“What magic could bring a woman back from death?” Henrik asks the Woodmore. But Pranmore is too overwhelmed to speak.

Ayan lifts his hand like a pupil in a classroom. “I know.”

Henrik stares at him for several seconds. Reluctantly, he jerks his head, telling him to get on with it.

“I liked to do a little reading the nights I couldn’t sleep over Gruebin’s snores,” Ayan says. “He had a book that mentioned something that happened in a human settlement near the gnome’s territory before the war, not long after you people began settling in Caldenbauer.”

“You snooped through our archives?” Maisel demands, her hand instinctively going to the handle of her favorite, pint-sized war axe.

“Does that matter right now?” Henrik asks her.

The gnome crosses her arms and scowls at Ayan.

“A man in the book contracted some illness,” Ayan says. “It didn’t say what. He was a con artist—a thief. His townspeople refused to help him, all turning him away when he asked for money for medicine. He was dying, but his wife had passed away years before, and he didn’t want to leave his young daughter alone. Desperate, he went into the gnomes’ territory and found a hermit who lived deep in the woods. At the old gnome’s suggestion, the man turned to necromancy.”

“Wretched old git was alive in my parents’ time,” Maisel says darkly. “Had a reputation—knew things he shouldn’t, dabbled in things no gnome ever should.”
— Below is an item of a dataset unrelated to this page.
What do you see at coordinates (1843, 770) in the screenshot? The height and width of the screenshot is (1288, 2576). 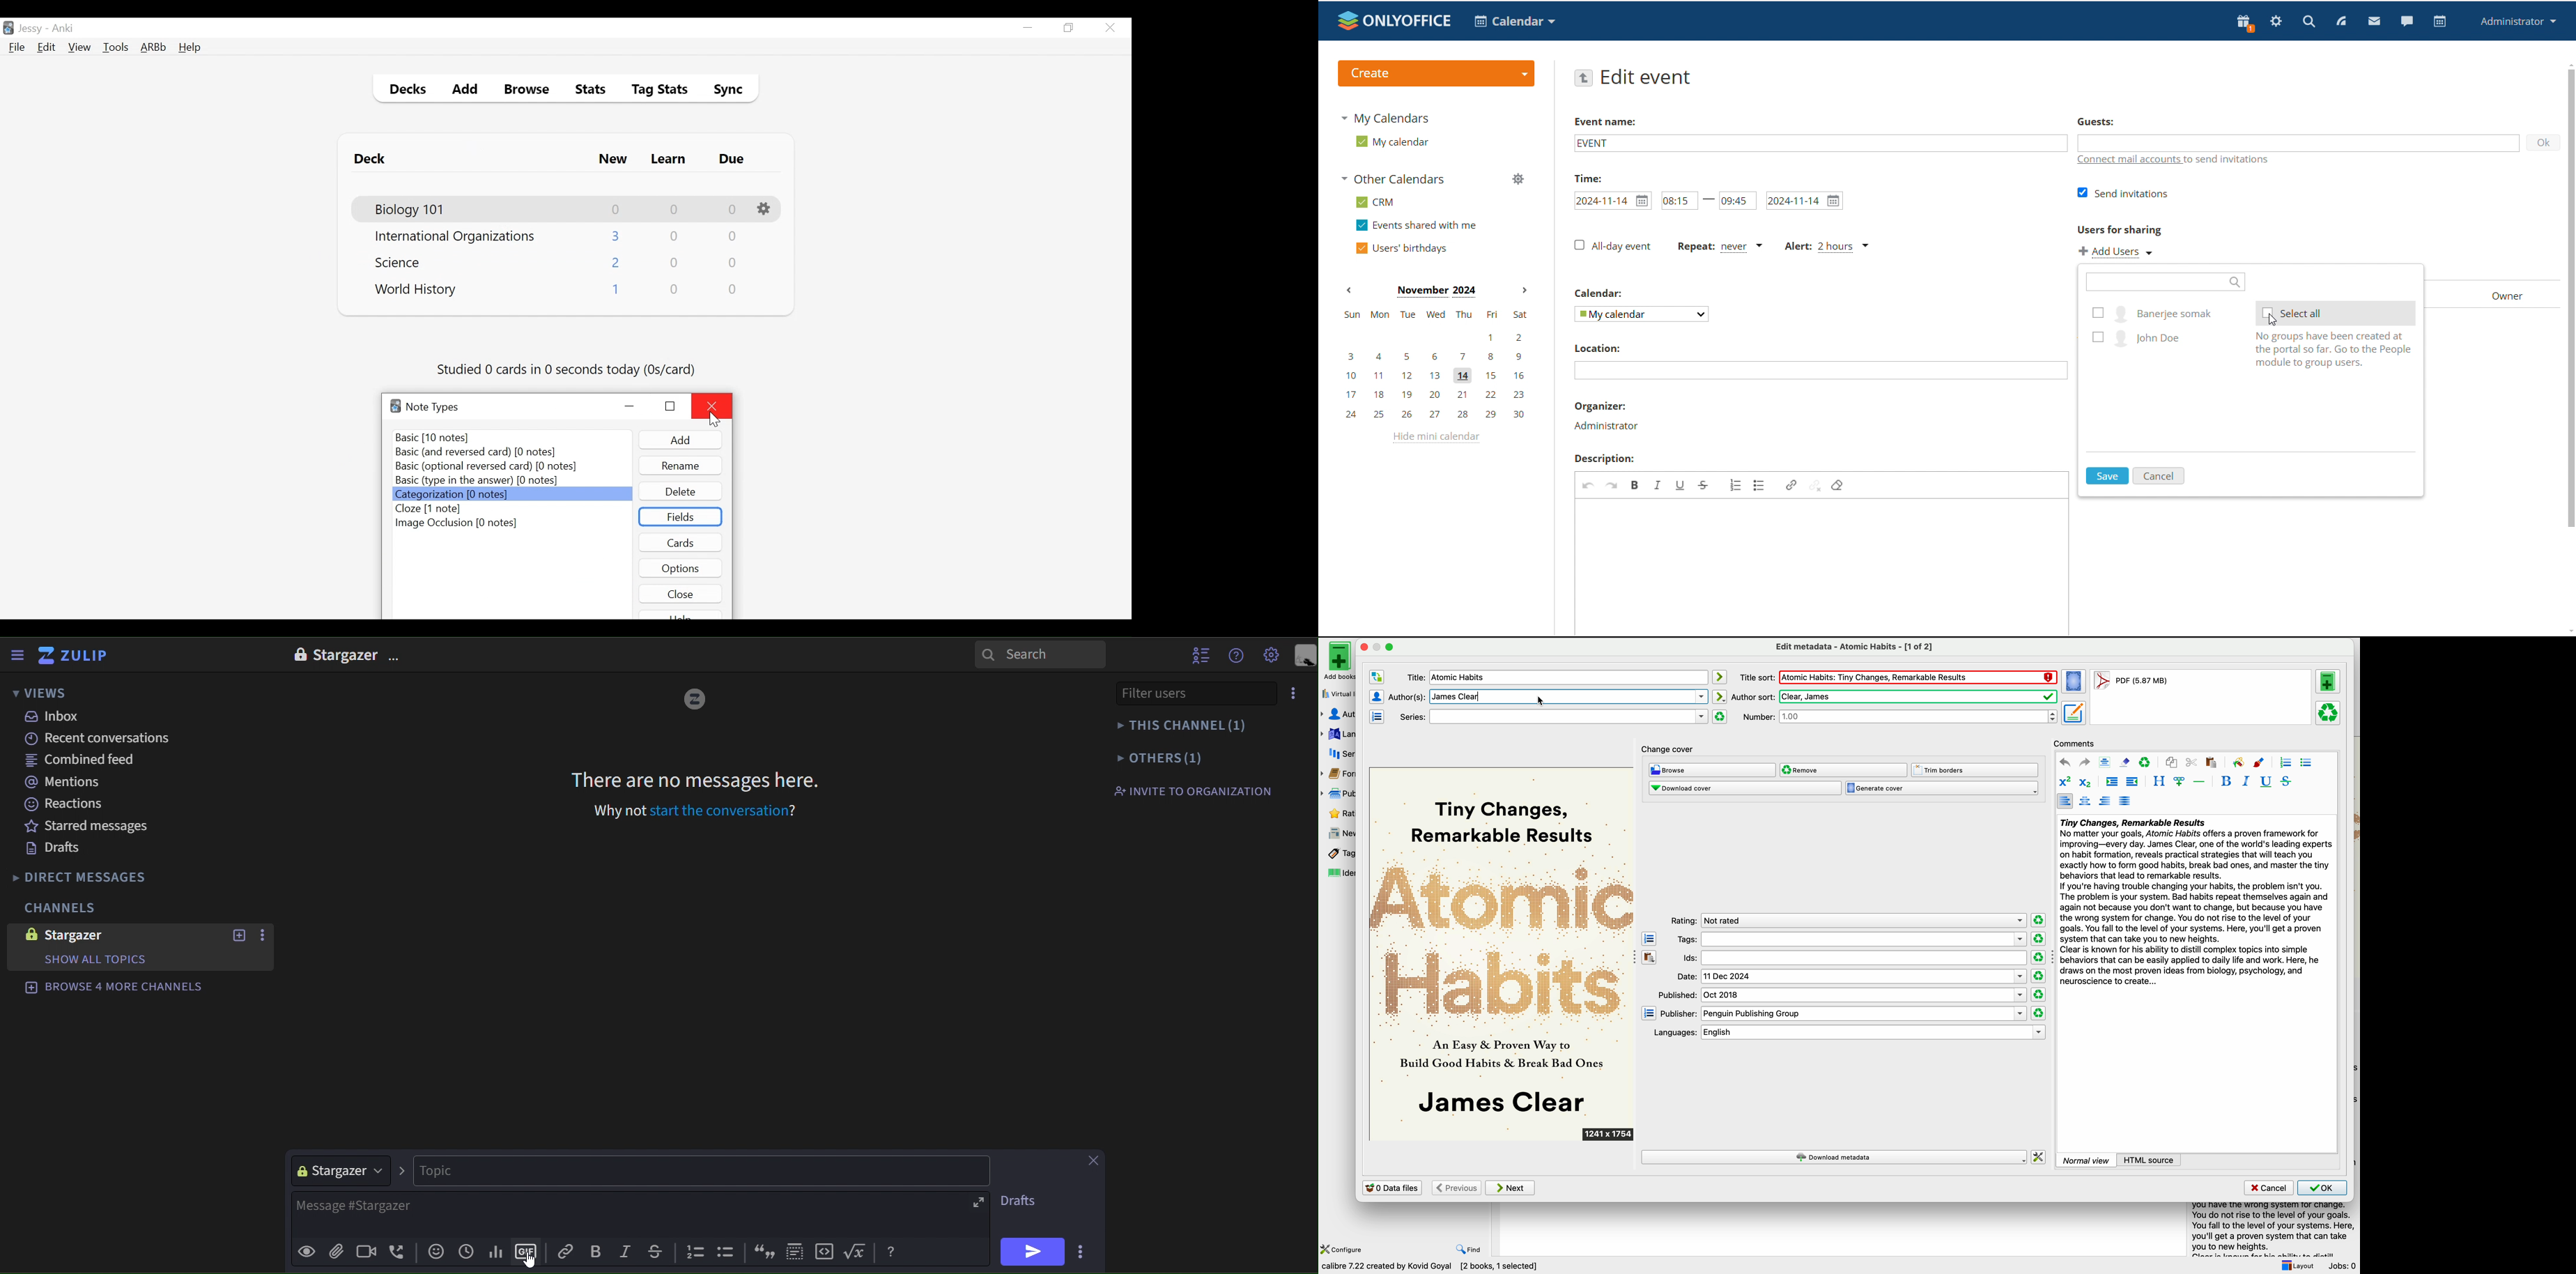 I see `remove` at bounding box center [1843, 770].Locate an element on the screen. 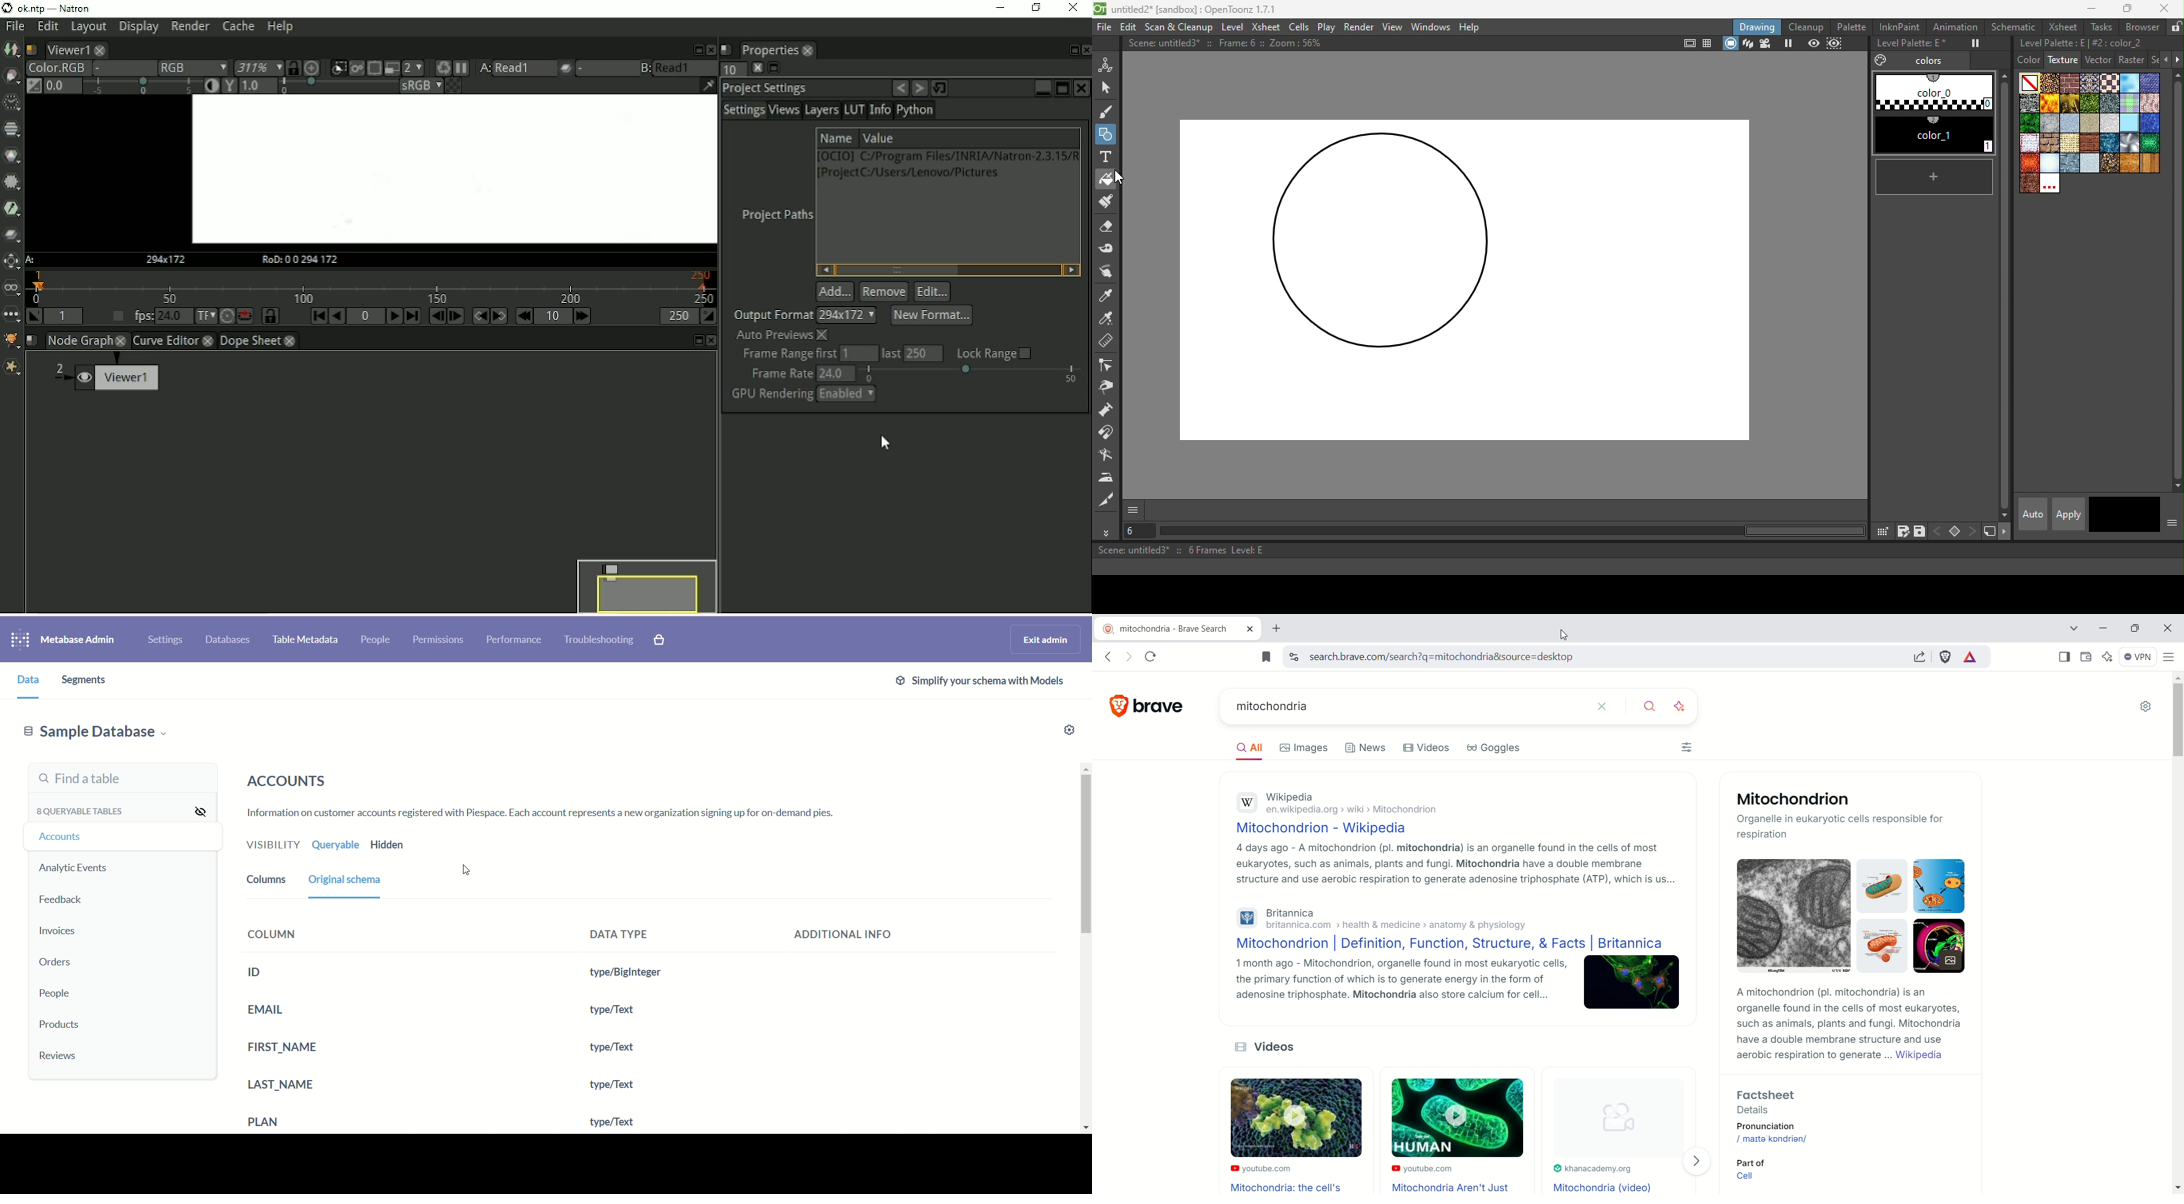 This screenshot has width=2184, height=1204. Xsheet is located at coordinates (2062, 27).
Ayan nods. “He ended up helping the fledgling blood mage concoct a potion that would keep him alive. What was the gnome’s name again, Maisel?” Ayan rubs his chin as he thinks. “Kipper? Kiloy?”

“Kivear,” Pranmore says quietly.

“That’s it!” Ayan snaps his fingers and points at the Woodmore. “Kivear. The spell utilized three sources of blood—the man’s, some kind of nasty rat’s, and an unwilling victim’s—along with all kinds of other unsavory things that weren’t listed in detail—”

“For good reason,” Maisel interrupts.

Ayan continues, “As soon as the man drank the finished concoction, Kivear stabbed a dagger right in his heart.”

“He killed him even though he was dying?” Bartholomew asks, looking pale enough I’m not sure we should have roused him.

“There was something about that,” Ayan answers, struggling to remember. “The concoction’s effects only last a day after drinking, or something like that. The man would have to take it every day until death, so maybe the gnome killed him to expedite the process?”

“He couldn’t die of natural causes,” Pranmore says on a deep sigh. “In order for the spell to be made complete, his life had to be taken by someone else.”

“The effects fade after a day? Camellia must have made enough to last for months,” I whisper, my mind returning to the dead man in her closet and the crime she charged me with.

“Insurance,” Henrik says quietly, his eyes fixed on the wall like he remembers something. “And she made a fresh supply before the wedding.”

“But when?” I ask. “You were guarding her day and night.”

The commander’s eyes meet mine, and I draw in a breath. There was one night he left Camellia alone—the one he spent with me.

“What happened to the man?” Colter asks Ayan, engrossed in the story like it’s a ghostly bedtime tale.

“Kivear prepared his body and took him to his daughter.” He grimaces. “It got a bit gruesome after that.”

I rub my hand over my heart, horrified. “The man killed his daughter when he woke?”

Silence blankets the room before Ayan finally answers, “Once he realized what he did, the man murdered Kivear and then moved onto his town, blaming the people for not helping him.”

“How did they stop him?” Henrik asks.

Maisel answers before Ayan, “They didn’t. After the massacre, he sat in the middle of the square, and there he stayed. A Woodmore woman found him years later and sent him back to the earth when he begged for an end.”

All eyes fall on Pranmore, and Henrik asks, “Can you send Camellia back to death?”

The Woodmore rubs a hand over his face. “I don’t know.”